I am writing to seek input on a proposal that we
tentatively plan to submit to the NEH at the end of the summer. The
idea is fairly simple: we want to use the morphological
parser that we have been developing for the past eight years
or so to generate morphological analyses of every unique string
in the Thesaurus Linguae Graecae (TLG), the database of Greek texts
available on CD ROM from UC Irvine. The TLG is large -- 42 million
words at present and a new version is due out later this year with 57
million words.

Greek is a highly inflected language -- not as bad as Georgian and some
others, but a verb can, with prefixes, have millions of different forms.
The TLG corpus extends over a thousand years and includes virtually all
literary Greek, and thus would support diachronic as well as synchronic
linguistic analysis.

I would like to know if there is anything we could do that would make
this work on Greek useful for the linguistics community in general?
Classicists need this database, but it would be very exciting if it could
stimulate additional work.

The working summary of the project follows. The proposal outline is
fairly succinct (c. 7 pages) but it is full of Greek and does not lend
itself readily to transliteration. If you would like to see a copy, please
send me your US Mail address and we will send one to you.
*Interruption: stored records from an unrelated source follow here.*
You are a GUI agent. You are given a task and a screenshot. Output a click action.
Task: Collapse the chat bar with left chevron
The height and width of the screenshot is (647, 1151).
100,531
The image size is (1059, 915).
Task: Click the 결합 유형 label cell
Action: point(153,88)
Casual reactions
to just this summary are, however, more than welcome. NOTE: REACTIONS NEED
NOT BE POSITIVE. If this does not seem a worthwhile thing to pursue,
I would love to know why.


Gregory Crane
Department of Classics
Boylston 319
Harvard University
Cambridge MA 02138

A Linguistic Database of Classical Greek

This project will extend an existing parser for classical
Greek, expanding its database of stems to cover the majority
of all words attested in the literary record, and will use
this database to create a morphologically parsed database of
more than 1,000,000 unique strings available in the TLG: in
the end, we will publish the database of analyzed strings,
the databases of stems and endings which drive the parser and
the parser itself.

The resulting databases are an essential
piece of scholarly infrastructure that will (1) revolutionize
current searching techniques for the TLG and other Greek
databases, (2) make it possible to apply more sophisticated
retrieval/text analysis to Greek texts, and (3) provide a
basic but crucial lookup tool that will aid non-specialists
in other fields (e.g., philosophy, political science,
religion) who seek to work directly with the Greek database.

Note: This document is a sketch for a possible proposal to
be submitted to the NEH at the end of August 1992. It is, in
effect, a proposal for a proposal and is thus open to
revision on any and all points.